* **Records to use**

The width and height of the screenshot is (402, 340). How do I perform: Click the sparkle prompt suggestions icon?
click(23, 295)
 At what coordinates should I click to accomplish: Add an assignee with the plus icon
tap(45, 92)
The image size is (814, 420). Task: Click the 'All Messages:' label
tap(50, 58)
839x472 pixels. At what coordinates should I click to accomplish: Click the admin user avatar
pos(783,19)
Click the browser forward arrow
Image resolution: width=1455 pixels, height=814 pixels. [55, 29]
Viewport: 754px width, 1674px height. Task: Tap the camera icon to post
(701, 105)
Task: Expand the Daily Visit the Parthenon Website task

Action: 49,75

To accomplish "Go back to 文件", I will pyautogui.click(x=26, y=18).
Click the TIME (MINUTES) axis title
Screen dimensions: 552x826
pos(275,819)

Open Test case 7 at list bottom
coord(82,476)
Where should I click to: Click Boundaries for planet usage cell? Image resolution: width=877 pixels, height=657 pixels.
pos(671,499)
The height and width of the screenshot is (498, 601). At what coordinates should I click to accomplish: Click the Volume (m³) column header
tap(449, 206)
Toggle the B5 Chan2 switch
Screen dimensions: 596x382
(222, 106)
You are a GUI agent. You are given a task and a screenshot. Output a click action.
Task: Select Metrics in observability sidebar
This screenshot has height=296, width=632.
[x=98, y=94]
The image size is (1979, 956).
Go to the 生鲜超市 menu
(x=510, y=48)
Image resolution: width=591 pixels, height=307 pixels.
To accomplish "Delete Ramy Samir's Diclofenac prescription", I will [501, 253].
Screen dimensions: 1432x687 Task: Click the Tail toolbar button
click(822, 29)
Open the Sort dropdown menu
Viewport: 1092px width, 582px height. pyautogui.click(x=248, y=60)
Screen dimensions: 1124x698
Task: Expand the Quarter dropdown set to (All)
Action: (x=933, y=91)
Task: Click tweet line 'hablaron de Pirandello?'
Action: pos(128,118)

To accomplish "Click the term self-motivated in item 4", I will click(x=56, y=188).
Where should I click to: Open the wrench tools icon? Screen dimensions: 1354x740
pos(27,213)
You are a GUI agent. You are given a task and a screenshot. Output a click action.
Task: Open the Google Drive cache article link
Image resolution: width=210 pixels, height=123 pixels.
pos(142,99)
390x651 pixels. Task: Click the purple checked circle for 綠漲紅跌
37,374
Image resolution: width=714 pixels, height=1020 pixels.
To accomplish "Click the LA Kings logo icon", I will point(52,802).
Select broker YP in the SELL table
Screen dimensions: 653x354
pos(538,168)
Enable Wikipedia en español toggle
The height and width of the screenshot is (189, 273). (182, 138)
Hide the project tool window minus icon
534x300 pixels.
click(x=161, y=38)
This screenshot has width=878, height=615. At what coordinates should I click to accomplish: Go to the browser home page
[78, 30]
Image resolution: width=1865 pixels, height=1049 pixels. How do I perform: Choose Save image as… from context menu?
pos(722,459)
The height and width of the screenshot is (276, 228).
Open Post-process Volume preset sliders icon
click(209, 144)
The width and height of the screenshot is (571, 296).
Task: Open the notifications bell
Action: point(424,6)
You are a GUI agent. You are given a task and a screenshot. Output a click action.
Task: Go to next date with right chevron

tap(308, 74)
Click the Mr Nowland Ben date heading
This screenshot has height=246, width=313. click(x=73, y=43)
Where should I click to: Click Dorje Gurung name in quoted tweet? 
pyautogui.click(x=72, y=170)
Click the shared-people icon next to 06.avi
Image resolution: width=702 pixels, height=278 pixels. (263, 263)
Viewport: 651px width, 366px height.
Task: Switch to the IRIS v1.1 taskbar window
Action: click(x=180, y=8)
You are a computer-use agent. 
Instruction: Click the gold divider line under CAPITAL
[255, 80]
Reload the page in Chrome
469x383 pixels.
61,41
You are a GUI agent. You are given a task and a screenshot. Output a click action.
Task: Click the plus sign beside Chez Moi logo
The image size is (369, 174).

* **Brief**
Copy the items from the line with "Screen dimensions: 1432x687" up to and including the line with "pos(142,99)", character for character.

* **In response**
Screen dimensions: 1432x687 Task: Click the Tail toolbar button
click(822, 29)
Open the Sort dropdown menu
Viewport: 1092px width, 582px height. pyautogui.click(x=248, y=60)
Screen dimensions: 1124x698
Task: Expand the Quarter dropdown set to (All)
Action: (x=933, y=91)
Task: Click tweet line 'hablaron de Pirandello?'
Action: pos(128,118)

To accomplish "Click the term self-motivated in item 4", I will click(x=56, y=188).
Where should I click to: Open the wrench tools icon? Screen dimensions: 1354x740
pos(27,213)
You are a GUI agent. You are given a task and a screenshot. Output a click action.
Task: Open the Google Drive cache article link
Image resolution: width=210 pixels, height=123 pixels.
pos(142,99)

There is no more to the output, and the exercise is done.